━━━━━ Фрагмент документа ━━━━━

Рождение советской военной разведки

(1917-1921 гг.)

 
      Захватив власть в результате октябрьского, 1917 г., переворота большевики столкнулись со многими трудностями, в том числе и с развалом армии. К концу 1917 г. разложение царской армии приняло лавинообразный характер. Солдаты с фронта дезертировали целыми подразделениями, буквально понимая выдвинутый большевиками лозунг «Долой войну!»
      Сначала Ленин и его соратники шли на поводу у населения России, уставшего от кровопролитной войны. Но в то же время они понимали, что для удержания власти им необходимо сохранить в своих руках многие рычаги управления страной и особенно вооруженными силами. Поэтому, реорганизуя руководящие органы старой армии, они оставили в составе преемника военного министерства - Народного комиссариата по военным делам - Главное управление Генерального штаба (ГУГШ). Последний же включал Отдел 2-го генерал-квартирмейстера, являвшийся центральным органом разведки и контрразведки вооруженных сил России. Так что созданная к концу 1918 г. советская военная разведка в полной мере может считаться правопреемницей органов дореволюционной армейской разведки.

━━━━━ Выдержки из данных ━━━━━

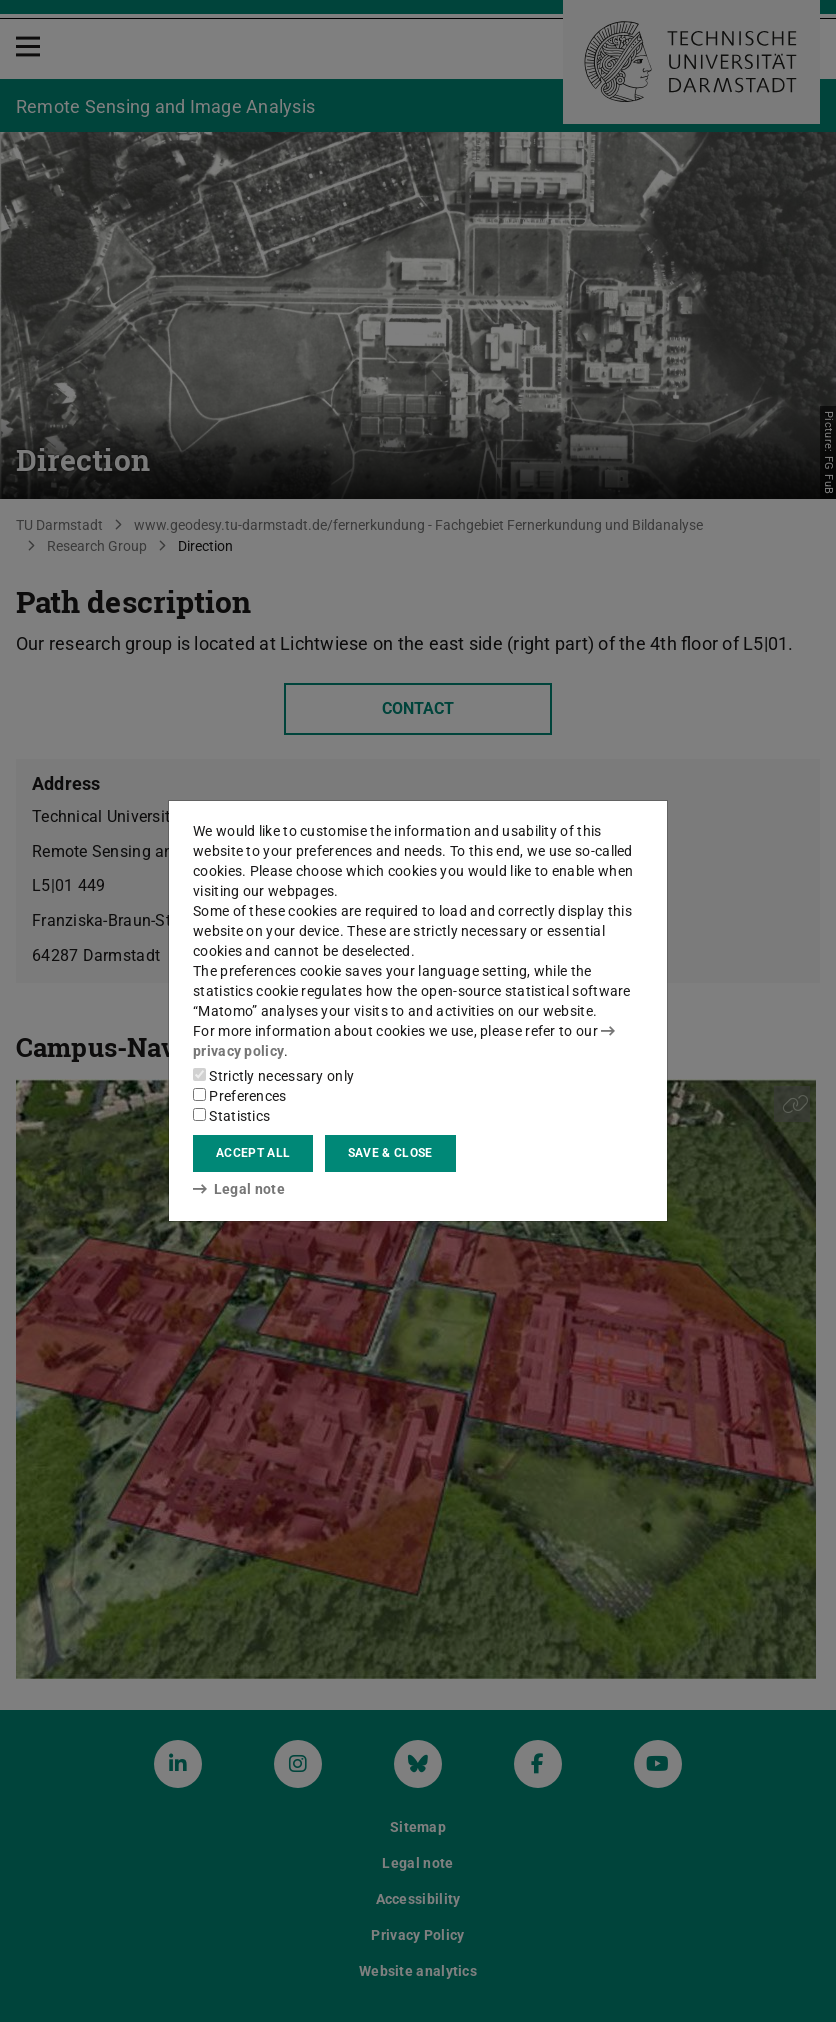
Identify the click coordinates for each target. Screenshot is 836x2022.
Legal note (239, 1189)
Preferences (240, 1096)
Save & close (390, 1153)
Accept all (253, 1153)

━━━━━
━━━━━ Выдержки из данных ━━━━━

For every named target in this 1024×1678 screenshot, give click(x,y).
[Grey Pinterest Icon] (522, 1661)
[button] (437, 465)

━━━━━
━━━━━ Выдержки из данных ━━━━━

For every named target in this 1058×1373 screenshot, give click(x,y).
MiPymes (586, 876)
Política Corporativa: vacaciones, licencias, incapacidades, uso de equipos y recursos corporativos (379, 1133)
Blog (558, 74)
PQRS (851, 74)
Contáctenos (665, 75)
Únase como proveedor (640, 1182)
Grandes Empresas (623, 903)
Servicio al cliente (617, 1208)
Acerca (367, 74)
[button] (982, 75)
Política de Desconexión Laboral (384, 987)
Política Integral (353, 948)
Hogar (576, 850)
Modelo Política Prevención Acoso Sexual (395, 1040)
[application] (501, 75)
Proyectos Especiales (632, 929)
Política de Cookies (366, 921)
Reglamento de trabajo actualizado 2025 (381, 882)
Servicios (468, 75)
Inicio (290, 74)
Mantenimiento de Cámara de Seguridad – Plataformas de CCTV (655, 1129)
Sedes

━━━━━

Задание 1 -
Соответствуют ли фрагменту документа утверждения (а), (б) и (в)? На каждое ответьте «да» или «нет» и дословно приведите слова фрагмента, которые это решают.

(а) При реорганизации руководящих органов старой армии Главное управление Генерального штаба было упразднено.
(б) Отдел 2-го генерал-квартирмейстера был центральным органом разведки и контрразведки вооруженных сил России.
(в) Советская военная разведка была создана к концу 1918 г.
Задание 2 -
Какой лозунг большевиков, согласно фрагменту документа, солдаты понимали буквально, когда дезертировали с фронта?
Эти записи взяты из другого источника.

Полный ответ 1 -
(а) Нет: «они оставили в составе преемника военного министерства - Народного комиссариата по военным делам - Главное управление Генерального штаба (ГУГШ)».
(б) Да: «Отдел 2-го генерал-квартирмейстера, являвшийся центральным органом разведки и контрразведки вооруженных сил России».
(в) Да: «созданная к концу 1918 г. советская военная разведка».

Полный ответ 2 -
Лозунг «Долой войну!».